Thomas Hardy: The Woodlanders

26. CHAPTER XXVI. (continued)

On entering Little Hintock he found himself regarding it in a new way--from the Hintock House point of view rather than from his own and the Melburys'. The household had all gone to bed, and as he went up-stairs he heard the snore of the timber-merchant from his quarter of the building, and turned into the passage communicating with his own rooms in a strange access of sadness. A light was burning for him in the chamber; but Grace, though in bed, was not asleep. In a moment her sympathetic voice came from behind the curtains.

"Edgar, is she very seriously hurt?"

Fitzpiers had so entirely lost sight of Mrs. Charmond as a patient that he was not on the instant ready with a reply.

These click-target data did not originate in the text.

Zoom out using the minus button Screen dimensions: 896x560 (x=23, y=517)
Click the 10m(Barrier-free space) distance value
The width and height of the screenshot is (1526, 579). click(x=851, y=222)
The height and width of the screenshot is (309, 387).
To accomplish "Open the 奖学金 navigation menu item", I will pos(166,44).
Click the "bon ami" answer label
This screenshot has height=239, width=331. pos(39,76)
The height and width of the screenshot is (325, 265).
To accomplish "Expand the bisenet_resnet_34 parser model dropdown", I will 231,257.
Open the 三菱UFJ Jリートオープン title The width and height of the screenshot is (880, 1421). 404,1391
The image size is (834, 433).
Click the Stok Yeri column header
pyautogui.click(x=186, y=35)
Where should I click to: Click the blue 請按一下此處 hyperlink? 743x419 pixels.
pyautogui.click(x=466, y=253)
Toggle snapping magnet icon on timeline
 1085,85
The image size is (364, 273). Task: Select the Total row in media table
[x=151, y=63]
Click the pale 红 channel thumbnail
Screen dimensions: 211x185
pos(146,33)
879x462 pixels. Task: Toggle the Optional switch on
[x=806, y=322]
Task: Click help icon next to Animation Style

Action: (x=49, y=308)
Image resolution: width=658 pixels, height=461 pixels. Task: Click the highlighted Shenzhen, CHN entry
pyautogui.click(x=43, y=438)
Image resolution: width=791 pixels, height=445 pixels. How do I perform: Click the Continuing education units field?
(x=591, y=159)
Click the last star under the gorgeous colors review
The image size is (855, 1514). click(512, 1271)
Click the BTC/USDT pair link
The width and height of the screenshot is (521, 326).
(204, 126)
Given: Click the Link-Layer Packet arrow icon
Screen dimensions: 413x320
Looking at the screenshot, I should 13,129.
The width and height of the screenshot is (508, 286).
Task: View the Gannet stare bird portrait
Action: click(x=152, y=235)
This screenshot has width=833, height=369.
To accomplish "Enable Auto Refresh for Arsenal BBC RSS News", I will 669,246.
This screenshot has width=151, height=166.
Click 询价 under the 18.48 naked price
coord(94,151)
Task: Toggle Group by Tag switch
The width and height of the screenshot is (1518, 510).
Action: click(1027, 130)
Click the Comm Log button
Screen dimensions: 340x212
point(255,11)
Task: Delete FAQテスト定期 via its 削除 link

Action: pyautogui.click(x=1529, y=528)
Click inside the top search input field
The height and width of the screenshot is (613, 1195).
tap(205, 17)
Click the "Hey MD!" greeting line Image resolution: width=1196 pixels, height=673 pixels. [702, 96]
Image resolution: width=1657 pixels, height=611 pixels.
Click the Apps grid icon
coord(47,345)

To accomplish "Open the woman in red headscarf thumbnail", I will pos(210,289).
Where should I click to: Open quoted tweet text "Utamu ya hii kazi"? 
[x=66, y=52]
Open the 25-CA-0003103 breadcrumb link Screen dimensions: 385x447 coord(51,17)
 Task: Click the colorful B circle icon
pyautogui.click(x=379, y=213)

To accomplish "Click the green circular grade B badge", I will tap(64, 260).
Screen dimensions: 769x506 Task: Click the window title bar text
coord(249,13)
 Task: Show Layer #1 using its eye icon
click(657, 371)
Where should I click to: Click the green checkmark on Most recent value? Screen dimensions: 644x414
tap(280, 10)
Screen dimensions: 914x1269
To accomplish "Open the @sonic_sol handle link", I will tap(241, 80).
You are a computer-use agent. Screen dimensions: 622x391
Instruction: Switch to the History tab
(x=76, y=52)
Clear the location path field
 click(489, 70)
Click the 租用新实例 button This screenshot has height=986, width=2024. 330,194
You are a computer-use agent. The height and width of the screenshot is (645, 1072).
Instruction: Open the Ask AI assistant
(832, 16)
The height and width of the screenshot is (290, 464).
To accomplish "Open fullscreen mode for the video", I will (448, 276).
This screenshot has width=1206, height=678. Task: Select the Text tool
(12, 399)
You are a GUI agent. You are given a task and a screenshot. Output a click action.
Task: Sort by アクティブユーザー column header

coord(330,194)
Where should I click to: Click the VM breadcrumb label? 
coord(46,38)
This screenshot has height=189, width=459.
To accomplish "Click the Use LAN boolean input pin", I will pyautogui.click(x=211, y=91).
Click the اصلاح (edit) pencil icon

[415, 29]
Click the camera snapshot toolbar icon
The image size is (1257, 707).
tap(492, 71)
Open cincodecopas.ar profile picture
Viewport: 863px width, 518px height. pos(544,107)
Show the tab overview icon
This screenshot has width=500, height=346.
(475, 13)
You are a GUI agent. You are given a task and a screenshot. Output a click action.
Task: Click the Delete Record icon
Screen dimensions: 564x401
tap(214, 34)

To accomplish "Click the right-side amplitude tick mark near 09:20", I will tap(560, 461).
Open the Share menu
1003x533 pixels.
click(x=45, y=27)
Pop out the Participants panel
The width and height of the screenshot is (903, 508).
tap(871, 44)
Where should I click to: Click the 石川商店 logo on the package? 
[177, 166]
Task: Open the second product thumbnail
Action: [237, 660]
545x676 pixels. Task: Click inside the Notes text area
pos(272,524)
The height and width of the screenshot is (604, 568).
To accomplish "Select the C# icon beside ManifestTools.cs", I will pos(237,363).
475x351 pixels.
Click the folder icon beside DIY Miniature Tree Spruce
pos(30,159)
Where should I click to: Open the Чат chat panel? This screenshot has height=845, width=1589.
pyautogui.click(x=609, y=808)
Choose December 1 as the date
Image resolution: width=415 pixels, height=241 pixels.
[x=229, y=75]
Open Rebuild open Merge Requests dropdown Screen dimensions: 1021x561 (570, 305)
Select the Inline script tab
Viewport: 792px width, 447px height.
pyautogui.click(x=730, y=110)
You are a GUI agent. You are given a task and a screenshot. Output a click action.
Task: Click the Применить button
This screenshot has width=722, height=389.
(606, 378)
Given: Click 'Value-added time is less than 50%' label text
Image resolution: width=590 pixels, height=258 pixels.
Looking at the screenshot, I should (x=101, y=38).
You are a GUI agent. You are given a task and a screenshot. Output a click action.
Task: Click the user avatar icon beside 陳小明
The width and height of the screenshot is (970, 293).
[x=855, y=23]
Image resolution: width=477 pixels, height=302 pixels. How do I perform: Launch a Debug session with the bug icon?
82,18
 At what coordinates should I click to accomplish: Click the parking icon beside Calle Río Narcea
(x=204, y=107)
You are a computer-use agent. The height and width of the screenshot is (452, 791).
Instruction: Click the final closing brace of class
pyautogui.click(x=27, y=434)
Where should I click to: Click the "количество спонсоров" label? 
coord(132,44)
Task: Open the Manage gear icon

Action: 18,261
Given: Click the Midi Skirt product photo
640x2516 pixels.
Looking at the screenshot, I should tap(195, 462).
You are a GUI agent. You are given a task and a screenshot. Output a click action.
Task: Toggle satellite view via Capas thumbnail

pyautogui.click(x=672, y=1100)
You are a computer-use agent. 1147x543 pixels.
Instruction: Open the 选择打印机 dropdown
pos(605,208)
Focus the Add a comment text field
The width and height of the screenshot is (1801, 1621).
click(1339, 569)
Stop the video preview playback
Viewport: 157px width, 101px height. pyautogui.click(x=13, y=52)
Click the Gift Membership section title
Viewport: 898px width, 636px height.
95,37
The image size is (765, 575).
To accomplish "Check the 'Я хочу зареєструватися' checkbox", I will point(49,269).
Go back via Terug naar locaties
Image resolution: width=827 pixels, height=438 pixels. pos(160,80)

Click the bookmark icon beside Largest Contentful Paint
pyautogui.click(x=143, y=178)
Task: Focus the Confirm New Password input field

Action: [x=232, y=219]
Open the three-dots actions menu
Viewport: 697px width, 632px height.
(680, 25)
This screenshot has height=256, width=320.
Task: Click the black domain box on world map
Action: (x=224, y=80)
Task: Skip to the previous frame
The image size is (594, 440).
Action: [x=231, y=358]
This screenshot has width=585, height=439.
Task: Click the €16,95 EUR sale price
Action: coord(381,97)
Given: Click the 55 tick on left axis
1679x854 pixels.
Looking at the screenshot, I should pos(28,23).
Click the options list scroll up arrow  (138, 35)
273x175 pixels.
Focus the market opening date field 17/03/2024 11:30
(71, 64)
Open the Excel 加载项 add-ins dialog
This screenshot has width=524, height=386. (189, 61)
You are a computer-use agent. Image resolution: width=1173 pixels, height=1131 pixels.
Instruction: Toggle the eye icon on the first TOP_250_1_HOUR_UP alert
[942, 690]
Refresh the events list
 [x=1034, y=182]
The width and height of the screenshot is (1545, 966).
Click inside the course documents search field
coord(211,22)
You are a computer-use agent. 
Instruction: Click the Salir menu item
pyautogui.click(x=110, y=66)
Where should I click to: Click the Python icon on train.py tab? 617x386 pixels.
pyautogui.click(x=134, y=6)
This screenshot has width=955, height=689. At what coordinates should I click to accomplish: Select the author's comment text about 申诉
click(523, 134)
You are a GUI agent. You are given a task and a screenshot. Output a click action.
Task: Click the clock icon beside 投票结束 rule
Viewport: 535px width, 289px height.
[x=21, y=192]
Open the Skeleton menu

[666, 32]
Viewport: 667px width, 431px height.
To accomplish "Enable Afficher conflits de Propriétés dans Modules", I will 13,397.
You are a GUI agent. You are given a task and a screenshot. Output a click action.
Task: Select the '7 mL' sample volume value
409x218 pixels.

"Oh no," he said. "There are no bones broken, but she is shaken. I am going again to-morrow."

Another inquiry or two, and Grace said,

"Did she ask for me?"

"Well--I think she did--I don't quite remember; but I am under the impression that she spoke of you."

"Cannot you recollect at all what she said?"

"I cannot, just this minute."

"At any rate she did not talk much about me?" said Grace with disappointment.

"Oh no."

"But you did, perhaps," she added, innocently fishing for a compliment.

"Oh yes--you may depend upon that!" replied he, warmly, though scarcely thinking of what he was saving, so vividly was there present to his mind the personality of Mrs. Charmond.